Ghanaian cocoa farmers anticipate a record yield in the 2025–2026 growing season

Ghana is the second-largest producer of cocoa in the world. Farmers there are looking forward to a big crop this coming season (2025–2026) because flowering and pod development have improved. However, they are still having trouble getting the inputs they need and the weather is being unpredictable.

In previous seasons, the West African country’s output dropped because of things like diseases, climate change, and a lot of illegal gold mining, which hurts cocoa farms and lowers yields.

Growers are cautiously hopeful about the next season, though, saying that better weather and fewer diseases should help them make more crops.

“Farmers who have worked hard on their cocoa farms will definitely have a great harvest this year,” said Theophilus Tamakloe, a farmer who grows cocoa and is vice president of a national farmers’ group.

Tamakloe, who farms in Ghana’s Assin North area, said, “We are seeing a lot of improvement compared to last year in terms of flowers, pods, and leaf health.”

From 230 bags of cocoa last season, Tamakloe thinks that the future harvest will bring 350 bags. But he worried that too much rain and the fact that Ghana’s cocoa regulator, COCOBOD, wasn’t distributing fungicides on time could hurt yields.

In an interview with Reuters, Salomey Saah, another farmer, agreed with Tamakloe that things were looking up, but he also had similar worries about how to get rid of pests.
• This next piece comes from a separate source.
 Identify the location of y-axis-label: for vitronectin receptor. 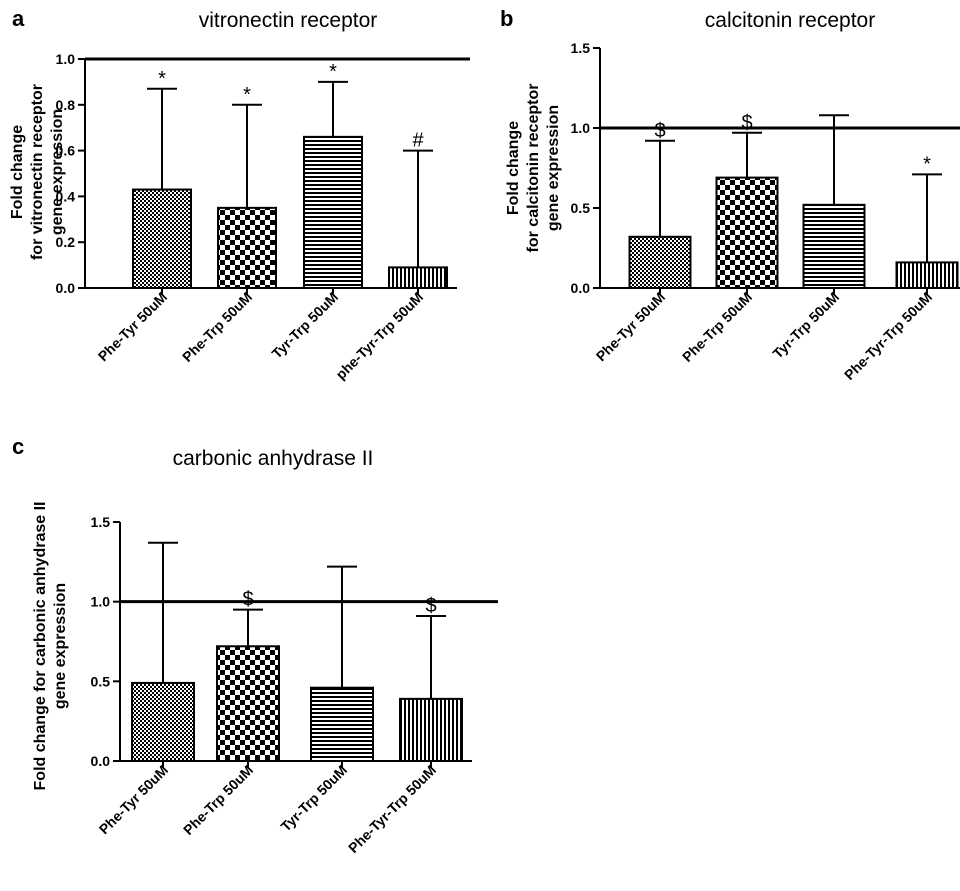
(38, 172).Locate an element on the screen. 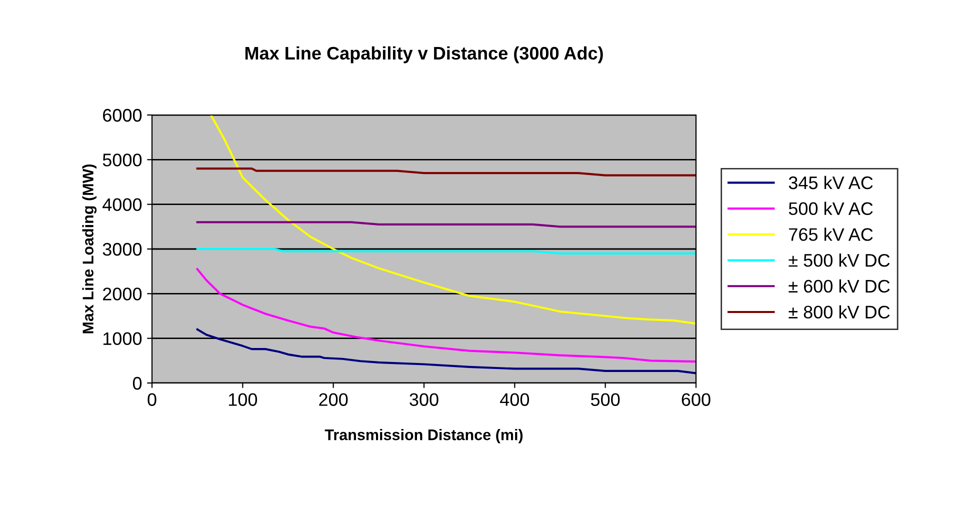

“I treated my cocoa farm like a business this year, and I have seen huge gains.” “I want to harvest about 2,000 bags, which is more than the 1,000 bags I got in 2024/2025,” Saah, who farms in the central-western Tano area, said.

But she warned that bugs could kill all the crops in just three days if there were no pesticides.

Last season, Kwame Alex made more than 2,000 bags of cocoa. In 2024, he was named the National Best Cocoa Farmer. Alex has even bigger plans. He told Reuters that he wants to sell 3,000 bags next season.

A request for information from COCOBOD did not get a response right away. The regulator hasn’t said what the output goal is for the new season, which starts in August.

In May, COCOBOD data showed that Ghana was likely to fall short of its yield goal of 650,000 metric tons for the 2024–2025 season.

It is projected that the West African country will only produce 590,000 tons this season.

Over 60% of the world’s cocoa comes from Ghana and its neighbor, Ivory Coast. However, their harvests have been the worst in decades.